Bad hash function?
hayesj1 opened this issue ยท 8 comments
ImmersiveRailroading/src/main/java/cam72cam/immersiverailroading/proxy/ChunkPos:hashcode()
seems borked off the top of my head. Based on the math there, two chunks in the same dimension and with chunk1.x == chunk2.z
and chunk1.z == chunk2.x
should have the same hash value. Isn't that a significant problem? See Line 35 of ChunkPos.java
The hashcode() function should mirror the behavior of the equals() function. In this case, equals() has been overridden to compare the x, z, and dimension of chunks rather than their memory address, so it is proper that hashcode() reflects that. It is important for things like hashtables that objects which are considered equal have the same hashcode, even if they are not the same object.
right, I'm not disputing the fields used in the computation of hash code, but the computation itself; basically because of the laws of addition(specifically the Commutative Law), the current computation should result in collisions(within the very reasonable constraints I described in the original post) for Hash-based data structures. Which, if I read the code correctly, is exactly what is used in the ChunkManager class(a hashmap).
Oh I see, I misread your comment.
Now that I look closer, you're exactly right. And furthermore they don't even have to be cross-equal like that. As long as chunk1.x+chunk1.z == cunk2.x + chunk2.z (eg, along a world diagonal), the hashcodes will collide.
One of those values should probably be squared or something along those lines.
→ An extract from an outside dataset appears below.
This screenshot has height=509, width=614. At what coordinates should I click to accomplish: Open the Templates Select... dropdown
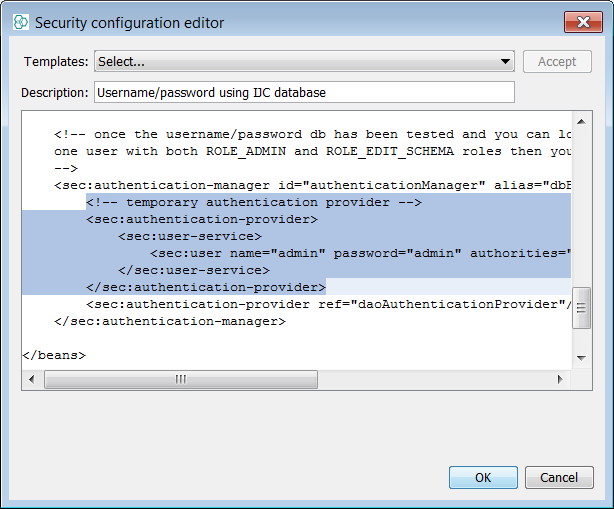pos(305,62)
and that's not even considering the dimension part. It's probably not a bad idea to mod by 7 or some other prime number between steps too. Something like:
int hash = 0; hash = (hash + dim) % 7; hash = (hash + chunk.x) % 7; hash = (hash + chunk.y) % 7; return hash
and maybe throw in some other bit of randomness or square something to deal with the case you brought up.
IIRC Java's hash function does not need a collision free hash. It's just used to do quick map bucket partitioning. Once it has a collection of objects that match, it uses .equals for the final compare.
The Java Doc for HashMap mentions implementing Comparable to help reduce the performance cost of having collisions. I'd be happy implement that interface on ChunkPos if you think it's a good idea Cam.
After some more digging, it probably won't help that much unless a player is either A) purposely trying to break lag the game, or B) accidentally builds a railway in the fashion that would create collisions. For both cases, the track configuration would most likely be caused by two parallel, diagonal tracks that are also parallel to a line intersecting (0, 0) at a 45 degree angle. Otherwise there shouldn't be a significant number of colliding ChunkPos instances.
In rare event that case does crop up however, there could be big gains; apparently in Java 8 Hashmap switches over to balanced binary trees for it's buckets after a certain size threshold is reached. I'd think having ChunkPos not implement Comparable could push the worst case away from the theoretical O(log n).